2nd Edition

Microeconometrics Using Stata, Second Edition, Volume II: Nonlinear Models and Casual Inference Methods

By A. Colin Cameron, Pravin K. Trivedi Copyright 2022
    858 Pages
    by Stata Press

    Microeconometrics Using Stata, Second Edition is an invaluable reference for researchers and students interested in applied microeconometric methods.

    Like previous editions, this text covers all the classic microeconometric techniques ranging from linear models to instrumental-variables regression to panel-data estimation to nonlinear models such as probit, tobit, Poisson, and choice models. Each of these discussions has been updated to show the most modern implementation in Stata, and many include additional explanation of the underlying methods. In addition, the authors introduce readers to performing simulations in Stata and then use simulations to illustrate methods in other parts of the book. They even teach you how to code your own estimators in Stata.
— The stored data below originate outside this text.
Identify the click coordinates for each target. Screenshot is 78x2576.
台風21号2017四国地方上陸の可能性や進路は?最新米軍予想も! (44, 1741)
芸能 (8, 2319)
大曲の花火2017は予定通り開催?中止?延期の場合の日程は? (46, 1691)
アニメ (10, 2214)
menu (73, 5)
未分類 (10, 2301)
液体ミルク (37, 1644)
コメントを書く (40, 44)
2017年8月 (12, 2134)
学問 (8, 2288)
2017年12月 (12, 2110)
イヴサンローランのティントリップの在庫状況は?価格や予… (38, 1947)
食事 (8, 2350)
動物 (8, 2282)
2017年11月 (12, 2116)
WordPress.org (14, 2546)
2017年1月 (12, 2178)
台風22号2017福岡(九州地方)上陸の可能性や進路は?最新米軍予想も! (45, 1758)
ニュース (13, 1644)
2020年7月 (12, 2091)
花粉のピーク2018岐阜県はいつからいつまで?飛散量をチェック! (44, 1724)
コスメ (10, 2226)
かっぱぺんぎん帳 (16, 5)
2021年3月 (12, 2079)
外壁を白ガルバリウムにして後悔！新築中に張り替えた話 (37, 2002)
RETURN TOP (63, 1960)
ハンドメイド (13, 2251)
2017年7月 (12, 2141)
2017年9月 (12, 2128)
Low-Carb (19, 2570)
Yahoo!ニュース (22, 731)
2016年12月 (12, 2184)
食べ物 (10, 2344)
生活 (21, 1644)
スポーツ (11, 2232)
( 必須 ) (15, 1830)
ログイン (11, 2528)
    The second edition is greatly expanded—the new material is so extensive that the text now comprises two volumes. In addition to the classics, the book now teaches recently developed econometric methods and the methods newly added to Stata. Specifically, the book includes entirely new chapters on

    • duration models
    • randomized control trials and exogenous treatment effects
    • endogenous treatment effects
    • models for endogeneity and heterogeneity, including finite mixture models, structural equation models, and nonlinear mixed-effects models
    • spatial autoregressive models
    • semiparametric regression
    • lasso for prediction and inference
    • Bayesian analysis

    Anyone interested in learning classic and modern econometric methods will find this the perfect companion. And those who apply these methods to their own data will return to this reference over and over as they need to implement the various techniques described in this book.

    Nonlinear optimization methods

    Binary outcome models

    Multinomial models

    Tobit and selection models

    Count-data models

    Survival analysis for duration data

    Nonlinear panel models

    Parametric models for heterogeneity and endogeneity

    Randomized control trials and exogenous treatment effects

    Endogenous treatment effects

    Spatial regression

    Semiparametric regression

    Machine learning for prediction and inference

    Bayesian methods: Basics

    Bayesian methods: Markov chain Monte Carlo algorithms


    Colin Cameron is a professor of economics at the University of California–Davis, where he teaches econometrics at undergraduate and graduate levels, as well as an undergraduate course in health economics. He has given short courses in Europe, Australia, Asia, and South America. His research interests are in microeconometrics, especially in robust inference for regression with clustered errors. He is currently an associate editor of the Stata Journal.

    Pravin K. Trivedi is a Distinguished Professor Emeritus at Indiana University–Bloomington and an honorary professor in the School of Economics at the University of Queensland. During his academic career, he has taught undergraduate- and graduate-level econometrics in the United States, England, Europe, and Australia. His research interests include microeconometrics and health economics. He served as coeditor of the Econometrics Journal from 2000–2007 and associate editor of the Journal of Applied Econometrics from 1986–2015. He has coauthored (with David Zimmer) Copula Modeling in Econometrics: An Introduction for Practitioners (2007).

    Cameron and Trivedi’s joint work includes research articles on econometric models and tests for count data, the Econometric Society monograph Regression Analysis of Count Data, and the graduate-level text Microeconometrics: Methods and Applications.